By Bridget Chiedu Onochie, Abuja
13 May 2022   |   4:09 am
President of the Eighth Senate, Dr. Bukola Saraki, yesterday, promised to restore the Nigeria of old, where peace and unity prevailed over religious and tribal sentiments if given the chance to rule the country in 2023.

Former Governor of Kwara State, Sha’aba Lafiagi (left); his Cross River State counterpart, Liyel Imoke; Kwara erstwhile Governor Abdulfatah Ahmed; Mrs. Toyin Saraki; her husband/ PDP presidential aspirant, Dr. Bukola Saraki; Chairman, Board of Trustees, Senator Walid Jibrin and Vice Chairman, North Central Zone, Theophilus Dakas Shan, during Saraki’s breakfast meeting with the media in Abuja… yesterday.

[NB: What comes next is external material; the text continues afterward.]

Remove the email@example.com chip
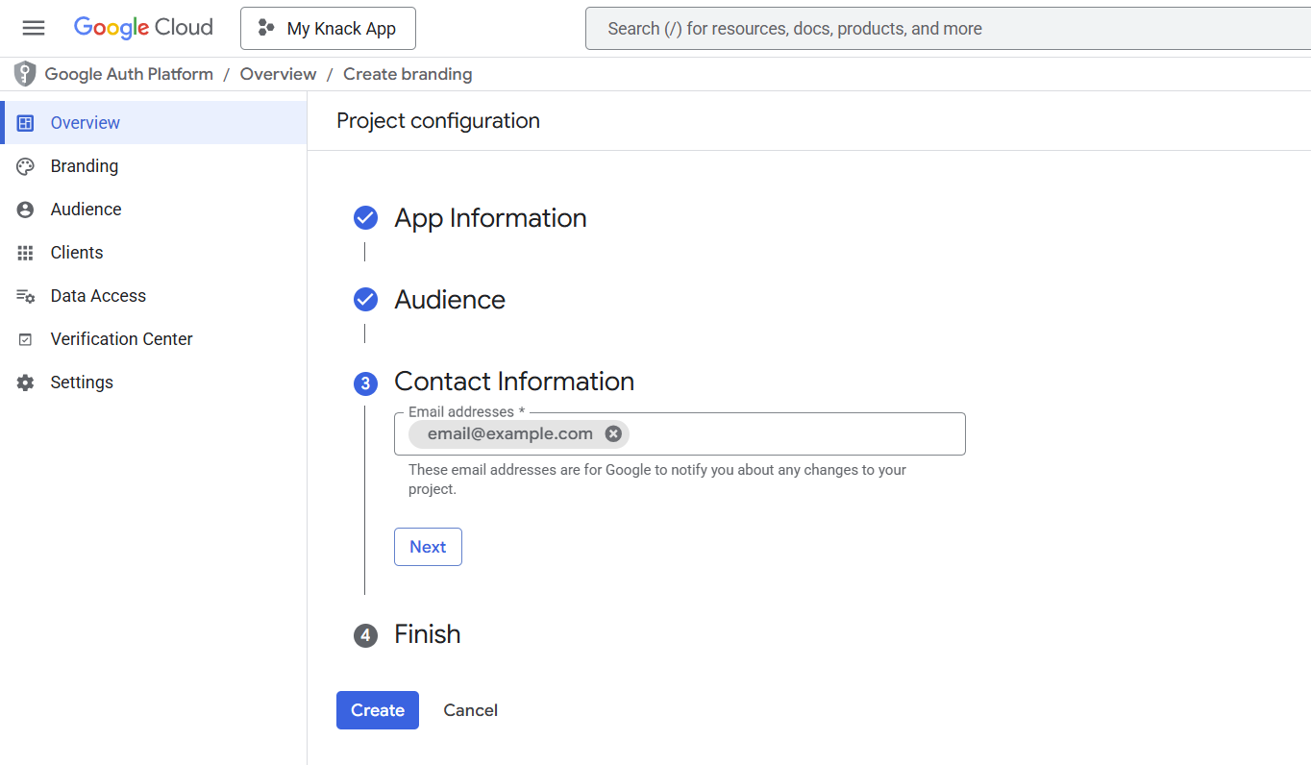Image resolution: width=1311 pixels, height=765 pixels. (613, 433)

President of the Eighth Senate, Dr. Bukola Saraki, yesterday, promised to restore the Nigeria of old, where peace and unity prevailed over religious and tribal sentiments if given the chance to rule the country in 2023.

At a breakfast meeting with media and friends in Abuja, the Kwara State ex-governor officially announced that he was in the race for the Peoples Democratic Party’s (PDP) ticket for the office of the President.

He said the parley was to intimate Nigerians why he is running.

Decrying the state of the nation in the last seven years, Saraki said his experiences in the private and public sectors were handy to fix Nigeria.

He boasted that he left Kwara State better than he met it, and as a Senate President, he defended the integrity of the National Assembly.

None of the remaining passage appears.